YOUR GOAL ▸
Reproduce the listing from the line that contains "Image resolution: width=1639" to the end, with "Backup settings" changed to "Sync settings" and everything else left as is. Omit the pictures.
--- Begin ---
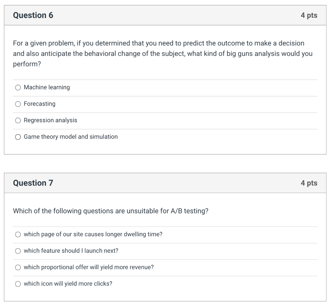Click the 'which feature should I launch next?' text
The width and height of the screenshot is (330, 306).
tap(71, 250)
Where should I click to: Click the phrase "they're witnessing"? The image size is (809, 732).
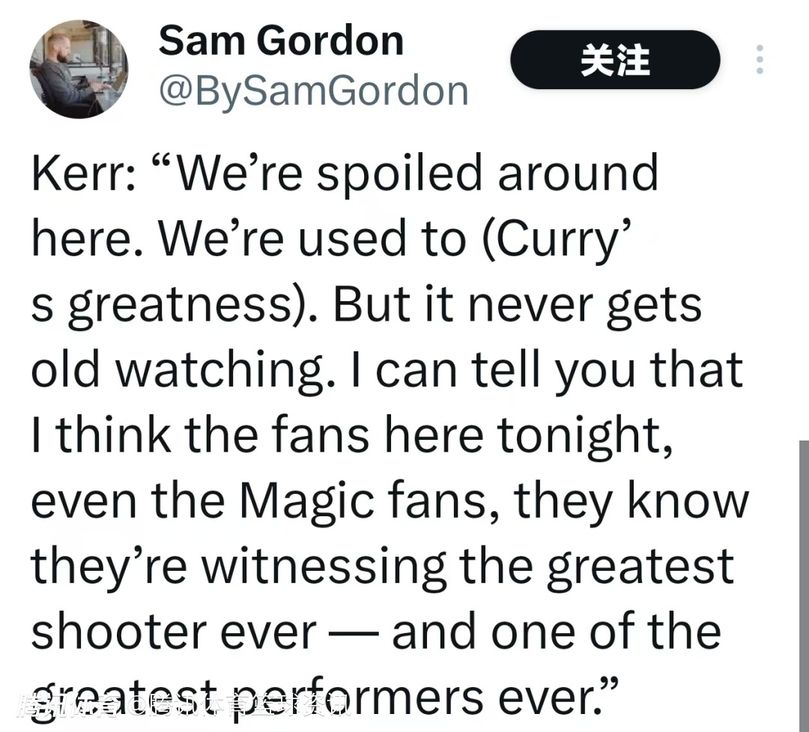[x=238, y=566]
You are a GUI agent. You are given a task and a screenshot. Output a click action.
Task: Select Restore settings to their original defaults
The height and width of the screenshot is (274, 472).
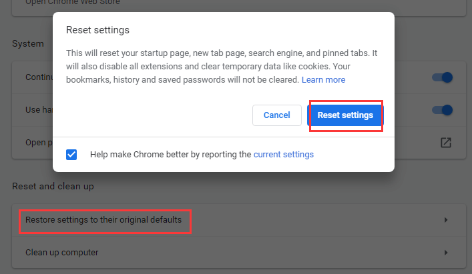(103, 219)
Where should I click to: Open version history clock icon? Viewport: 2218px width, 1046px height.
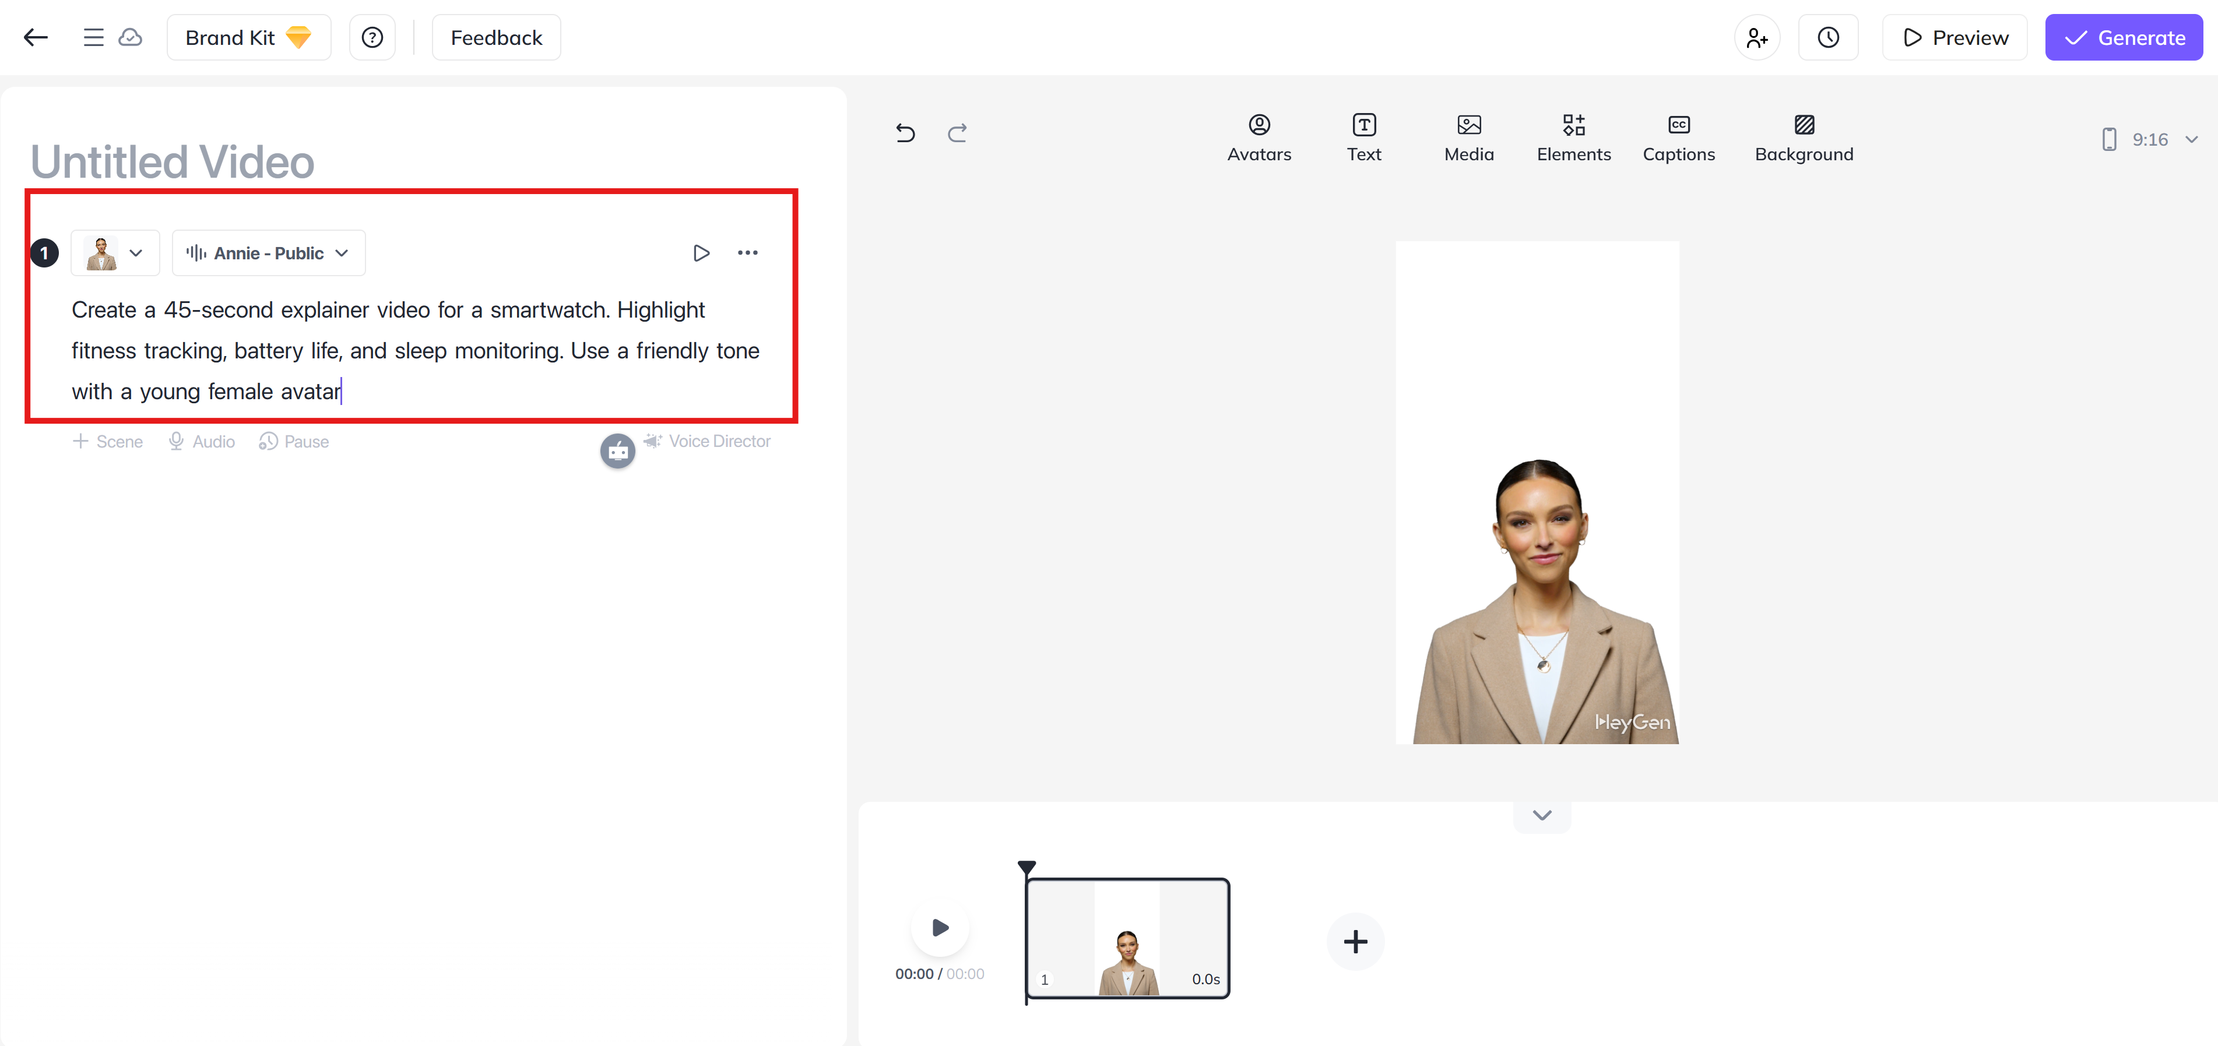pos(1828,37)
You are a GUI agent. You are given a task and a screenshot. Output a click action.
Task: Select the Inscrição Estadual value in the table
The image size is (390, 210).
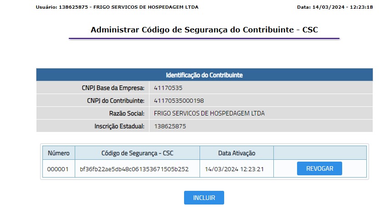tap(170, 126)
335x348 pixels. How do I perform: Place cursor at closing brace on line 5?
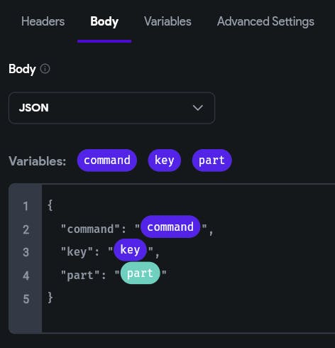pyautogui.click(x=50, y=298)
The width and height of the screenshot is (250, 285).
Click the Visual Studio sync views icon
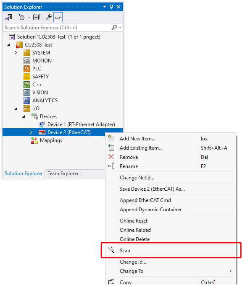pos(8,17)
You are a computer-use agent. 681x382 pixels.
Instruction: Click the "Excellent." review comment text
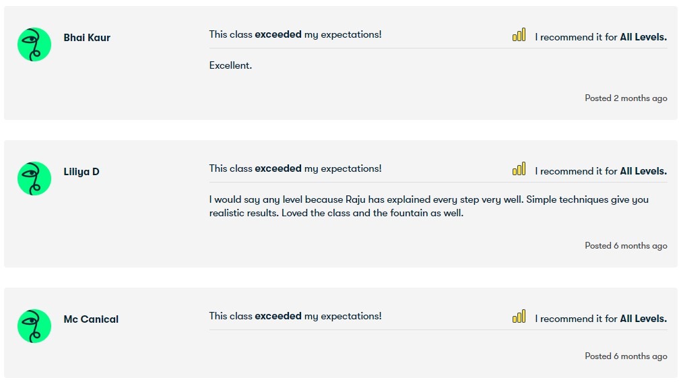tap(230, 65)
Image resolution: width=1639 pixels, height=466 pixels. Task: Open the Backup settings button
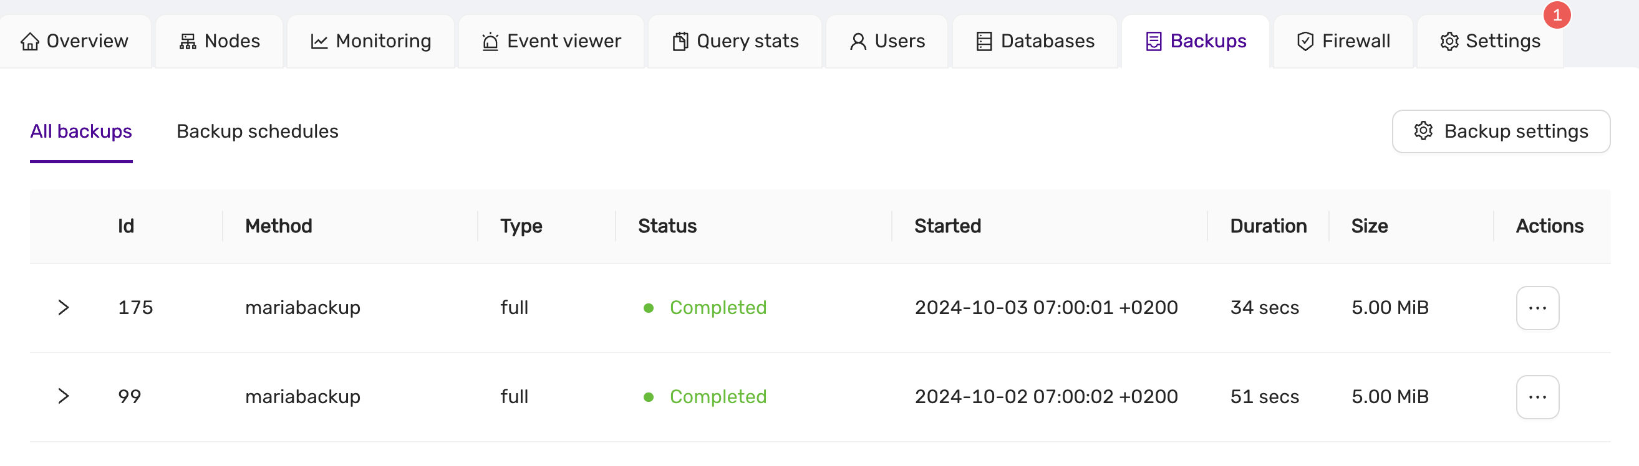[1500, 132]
--- End ---
ANSWER TO THIS TASK ▸
Image resolution: width=1639 pixels, height=466 pixels. Task: Open the Sync settings button
[1500, 132]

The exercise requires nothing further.